The move also leaves the newly renovated Cumberland County Civic Center in Portland without a lead tenant, barely four months before it is due to re-open after a $34 million upgrade, with many of the new amenities aimed at hockey fans.
After a court-imposed silence for much of September, the two sides took off the gloves Thursday after the move was announced.
Brian Petrovek, the managing owner of the team, said Pirates fans should be "outraged" by the "ill-timed, protracted" negotiations with the trustees of the publicly owned Cumberland County Civic Center in Portland, where the Pirates have played home games for most of their history, but were unable to reach an agreement on a new lease for the upcoming season.
Those talks culminated in a proposal that, he said, would have stripped the team of its value.
The head of the trustees fired back in terms that underscored just how heated negotiations had become.
"It's very unfortunate that the Pirates, on their way out of town, chose to take shots at the Civic Center's trustees after months and months of negotiations and results that they had control over," said Neal Pratt, who argued that the arena would have lost money if trustees had accepted the team's terms.
"The Pirates' wounds are self-inflicted and they were made very knowingly by very smart business people and lawyers.
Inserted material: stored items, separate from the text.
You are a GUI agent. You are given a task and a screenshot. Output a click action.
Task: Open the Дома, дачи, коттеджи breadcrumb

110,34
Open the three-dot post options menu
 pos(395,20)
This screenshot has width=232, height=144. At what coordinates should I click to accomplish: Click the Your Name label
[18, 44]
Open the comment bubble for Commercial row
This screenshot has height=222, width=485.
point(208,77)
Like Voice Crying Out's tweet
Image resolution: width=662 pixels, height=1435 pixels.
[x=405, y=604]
The situation they find themselves in is a direct result of their own decision-making," Pratt said.
This wasn't the first time the Civic Center and Pirates have fought over the terms of the lease or came close to parting ways. In 2010, the Pirates welcomed courting by Albany, N.Y., which had just lost its AHL team, before finally coming to an agreement with the Civic Center.
But this time, the stakes were higher.
The Civic Center is in the final stages of the renovation, paid for by county taxpayers, that will add new luxury boxes, club seats and other amenities that trustees said were needed to keep the 36-year-old arena from becoming obsolete. The Pirates were supposed to return to Portland to play in the upgraded facility in January after playing home games during the first half of the season in Lewiston.
For the Pirates, those improvements provided an opportunity for the team to turn its first profit since Petrovek, Cain and Boston sports lawyer Lyman Bullard bought the team in 2000. The lease proposal had the revenue from sales of higher-priced suite, club and loge seat tickets going to the team, along with a share of concessions sales and a split of much of the advertising income.
Those stakes fostered brinksmanship in the negotiations that led finally to ultimatums, deadlines and the Pirates filing a lawsuit before the team decided to shift this year's games to the 3,737-seat Colisee in Lewiston, which is about half the size of the Civic Center and considerably older, dating to 1958. Most famously, the arena -- known at the time as the Central Maine Youth Center -- was the site of the 1965 Muhammed Ali-Sonny Liston heavyweight championship rematch, resulting in the "phantom punch" than knocked out the favored Liston in the first round.